Jacob holding Mark Sandman's 2-string slide bass.
Jacob holding Mark Sandman's 2-string slide bass.

I’ve been a fan of the band Morphine since their second album, Cure For Pain. An ex-girlfriend introduced me to their music, and I’ve loved it ever since. And, as is my nature when I’m into something, I consume whatever I can. So I also really dug the band Mark Sandman (songwriter for Morphine) started before Morphine, Treat Her Right. Of course, I was terribly saddened by the death of Mark Sandman in 1999. I was working at a restaurant at the time, and played all of his albums back to back for the entire day.

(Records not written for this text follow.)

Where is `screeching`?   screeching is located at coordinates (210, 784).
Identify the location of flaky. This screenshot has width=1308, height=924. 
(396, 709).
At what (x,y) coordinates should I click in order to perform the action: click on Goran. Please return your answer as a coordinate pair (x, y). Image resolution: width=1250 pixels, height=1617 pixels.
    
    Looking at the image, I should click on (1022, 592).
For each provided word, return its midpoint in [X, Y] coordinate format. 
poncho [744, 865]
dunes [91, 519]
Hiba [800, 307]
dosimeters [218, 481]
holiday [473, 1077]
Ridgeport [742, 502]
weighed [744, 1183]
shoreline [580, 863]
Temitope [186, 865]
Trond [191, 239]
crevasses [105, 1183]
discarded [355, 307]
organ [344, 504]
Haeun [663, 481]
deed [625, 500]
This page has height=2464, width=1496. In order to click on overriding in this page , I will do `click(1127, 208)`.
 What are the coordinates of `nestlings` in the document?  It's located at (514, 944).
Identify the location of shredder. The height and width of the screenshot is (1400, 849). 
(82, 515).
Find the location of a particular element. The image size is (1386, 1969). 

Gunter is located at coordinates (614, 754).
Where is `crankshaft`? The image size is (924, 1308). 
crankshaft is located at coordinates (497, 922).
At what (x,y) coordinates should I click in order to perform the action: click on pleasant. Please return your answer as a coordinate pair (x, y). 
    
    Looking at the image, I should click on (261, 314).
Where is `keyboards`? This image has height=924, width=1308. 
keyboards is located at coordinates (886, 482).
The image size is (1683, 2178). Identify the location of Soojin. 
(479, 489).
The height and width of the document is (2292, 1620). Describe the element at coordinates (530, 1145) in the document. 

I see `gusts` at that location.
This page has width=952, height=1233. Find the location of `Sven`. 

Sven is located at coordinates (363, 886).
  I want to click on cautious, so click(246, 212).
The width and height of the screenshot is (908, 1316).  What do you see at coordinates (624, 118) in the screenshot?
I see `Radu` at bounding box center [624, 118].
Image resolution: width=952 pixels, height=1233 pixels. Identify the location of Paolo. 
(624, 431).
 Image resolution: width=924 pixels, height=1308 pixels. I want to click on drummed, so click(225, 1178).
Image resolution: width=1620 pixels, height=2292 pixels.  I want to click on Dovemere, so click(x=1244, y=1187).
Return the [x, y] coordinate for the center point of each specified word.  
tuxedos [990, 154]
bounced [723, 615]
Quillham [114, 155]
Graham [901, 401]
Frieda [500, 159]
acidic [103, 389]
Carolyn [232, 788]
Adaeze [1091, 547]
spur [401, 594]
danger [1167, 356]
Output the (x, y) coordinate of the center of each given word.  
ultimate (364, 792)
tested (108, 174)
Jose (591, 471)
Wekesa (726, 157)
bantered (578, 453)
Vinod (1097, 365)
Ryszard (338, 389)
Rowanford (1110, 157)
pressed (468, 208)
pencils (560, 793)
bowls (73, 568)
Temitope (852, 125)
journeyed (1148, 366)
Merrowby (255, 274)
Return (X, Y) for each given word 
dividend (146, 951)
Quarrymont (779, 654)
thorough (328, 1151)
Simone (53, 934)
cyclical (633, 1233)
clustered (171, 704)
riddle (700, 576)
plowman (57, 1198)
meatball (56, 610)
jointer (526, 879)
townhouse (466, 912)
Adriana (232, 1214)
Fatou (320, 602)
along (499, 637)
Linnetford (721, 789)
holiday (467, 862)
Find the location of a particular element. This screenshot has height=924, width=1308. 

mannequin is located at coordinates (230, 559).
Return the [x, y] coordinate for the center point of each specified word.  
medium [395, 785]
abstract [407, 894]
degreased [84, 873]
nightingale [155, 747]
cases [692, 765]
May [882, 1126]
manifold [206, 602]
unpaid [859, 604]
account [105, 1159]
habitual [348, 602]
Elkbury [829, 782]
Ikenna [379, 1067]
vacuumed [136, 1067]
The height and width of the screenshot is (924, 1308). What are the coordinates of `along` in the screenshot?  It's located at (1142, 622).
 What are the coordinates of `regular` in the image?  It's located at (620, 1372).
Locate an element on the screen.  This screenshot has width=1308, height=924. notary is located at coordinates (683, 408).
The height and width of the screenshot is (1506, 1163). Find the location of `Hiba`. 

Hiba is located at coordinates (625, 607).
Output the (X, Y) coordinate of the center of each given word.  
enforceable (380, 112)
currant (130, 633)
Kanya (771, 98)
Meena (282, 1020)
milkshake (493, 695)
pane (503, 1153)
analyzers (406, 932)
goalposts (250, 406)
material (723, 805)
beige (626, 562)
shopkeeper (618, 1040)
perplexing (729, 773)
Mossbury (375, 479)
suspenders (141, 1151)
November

Yesterday, I had some free time after a shoot in Boston ended a earlier than expected. I decided to check out some of the places Mark Sandman spoke about and performed, places like The Plough and Stars, The Middle East, and his studio dubbed Hi-N-Dry Studios. (I didn’t get to make it to finding Mark Sandman Square, the weather was terrible).

When I got to Hi-N-Dry, it didn’t look like the kind of place I’d imagined. Most of the liner notes art for Morphine records made it look like a loft of some sort. It turns out it was. Had I read the page for The Mark Sandman Music Project, I would have learned that the studio had moved in order to accommodate the project’s new mission, which is music education. It makes sense to be housed in a community center. The studio still functions as a recording studio and performance space, however.

Andrew Mazzone, Boston-area musician and manager of Hi-N-Dry, generously showed me around the place, which housed most of Mark Sandman’s gear, including his famous 2-string slide bass (shown above), the original 2-string slide bass, and all sorts of other instruments and Morphine memorabilia.

As a huge fan of Morphine, it was a really cool experience.